В закрытом чемодане его голос звучал гулко и особенно зловеще.
– Этого нельзя допустить, – прошептал Клементий.
Он тут же испугался, что Джеймс поймет настоящую причину его волнения. Но тот вдруг хитро улыбнулся.
– Погибель, – сказал Джеймс, – но чья?
Клементий сглотнул слюну.
– Мы тоже добились кое-чего... Знаете, сколько наших братьев живет в лабораториях?
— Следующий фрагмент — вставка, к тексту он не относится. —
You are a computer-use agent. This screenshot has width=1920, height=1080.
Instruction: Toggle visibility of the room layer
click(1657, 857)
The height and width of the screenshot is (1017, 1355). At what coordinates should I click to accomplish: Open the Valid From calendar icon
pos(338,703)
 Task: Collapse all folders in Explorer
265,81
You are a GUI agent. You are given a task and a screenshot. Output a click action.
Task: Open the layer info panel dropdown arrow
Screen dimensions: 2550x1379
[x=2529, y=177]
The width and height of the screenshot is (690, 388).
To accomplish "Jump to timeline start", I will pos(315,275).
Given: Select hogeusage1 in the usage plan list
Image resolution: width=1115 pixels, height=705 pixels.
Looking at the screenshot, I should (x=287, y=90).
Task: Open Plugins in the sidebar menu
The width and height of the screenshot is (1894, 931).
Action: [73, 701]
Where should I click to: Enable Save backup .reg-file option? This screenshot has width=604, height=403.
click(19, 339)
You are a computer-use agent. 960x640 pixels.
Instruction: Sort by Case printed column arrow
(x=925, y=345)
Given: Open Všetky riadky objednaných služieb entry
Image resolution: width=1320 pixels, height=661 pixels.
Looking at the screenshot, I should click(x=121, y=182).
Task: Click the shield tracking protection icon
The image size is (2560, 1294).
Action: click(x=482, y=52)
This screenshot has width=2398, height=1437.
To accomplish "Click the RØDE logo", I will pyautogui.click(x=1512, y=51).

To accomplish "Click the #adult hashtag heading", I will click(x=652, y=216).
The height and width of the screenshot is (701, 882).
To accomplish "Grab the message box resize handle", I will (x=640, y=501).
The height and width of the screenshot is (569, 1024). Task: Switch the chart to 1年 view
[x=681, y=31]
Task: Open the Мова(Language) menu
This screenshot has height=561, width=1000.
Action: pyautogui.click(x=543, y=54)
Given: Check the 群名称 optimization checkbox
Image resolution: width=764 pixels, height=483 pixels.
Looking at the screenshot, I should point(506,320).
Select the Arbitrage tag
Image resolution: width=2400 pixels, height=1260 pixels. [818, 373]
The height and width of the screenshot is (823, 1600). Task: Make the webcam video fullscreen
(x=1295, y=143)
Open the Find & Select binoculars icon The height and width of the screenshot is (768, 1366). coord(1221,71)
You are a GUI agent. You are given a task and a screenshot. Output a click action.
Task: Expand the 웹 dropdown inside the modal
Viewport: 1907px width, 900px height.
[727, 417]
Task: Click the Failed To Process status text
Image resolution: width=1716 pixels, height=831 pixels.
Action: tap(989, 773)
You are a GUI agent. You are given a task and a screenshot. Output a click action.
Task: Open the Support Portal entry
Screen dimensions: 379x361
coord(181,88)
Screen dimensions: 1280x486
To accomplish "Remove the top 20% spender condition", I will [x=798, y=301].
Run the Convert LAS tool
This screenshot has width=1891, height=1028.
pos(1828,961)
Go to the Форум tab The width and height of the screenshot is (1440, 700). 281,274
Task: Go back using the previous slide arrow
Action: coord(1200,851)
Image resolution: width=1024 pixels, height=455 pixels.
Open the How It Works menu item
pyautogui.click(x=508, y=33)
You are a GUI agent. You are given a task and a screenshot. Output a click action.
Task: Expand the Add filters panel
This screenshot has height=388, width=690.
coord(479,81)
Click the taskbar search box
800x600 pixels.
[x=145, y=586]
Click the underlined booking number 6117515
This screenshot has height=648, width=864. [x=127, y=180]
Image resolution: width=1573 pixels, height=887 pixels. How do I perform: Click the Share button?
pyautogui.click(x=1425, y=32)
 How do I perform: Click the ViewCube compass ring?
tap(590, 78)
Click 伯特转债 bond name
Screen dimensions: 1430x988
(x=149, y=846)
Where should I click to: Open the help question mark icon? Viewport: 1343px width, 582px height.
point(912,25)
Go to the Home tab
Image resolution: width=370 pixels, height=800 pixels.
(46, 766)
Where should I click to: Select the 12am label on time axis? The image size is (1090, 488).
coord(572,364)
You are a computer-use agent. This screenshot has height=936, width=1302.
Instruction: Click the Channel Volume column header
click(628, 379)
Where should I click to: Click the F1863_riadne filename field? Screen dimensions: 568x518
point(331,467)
Им удалось немного изменить состав, и... – тут Джеймс сделал эффектную паузу, – теперь вещество опасно для людей, а не для нас.
– Здорово! – закричал Клементий. – Как же этого удалось добиться?
– Знаете ли, – протянул Джеймс, – это как в стихотворении: изменишь пару чужих строк, добавишь несколько сравнений, поставишь вопросительный знак – и оно засверкает новыми гранями... Вы не хотите испробовать прямо сегодня?
– О, они у нас сами забудут обо всем, – шептал Джеймс, пока тараканы с трудом тянули пузырек к выходу из чемодана, – они, людишки, над вымыслом слезами обольются...
Клементий вытянул из пузырька пробку, и воздух в комнате с шипением стал наполняться знакомой сладострастной отравой.
Джеймс тут же юркнул обратно в чемодан.
Клементий вернулся к столу, но почему-то никаких мыслей о литературе не приходило к нему в голову. Он еще не знал, что это – навсегда.
В чемодане злорадно улыбался Джеймс. Впрочем, отдыхал он недолго. Ему было пора возвращаться к рукописи.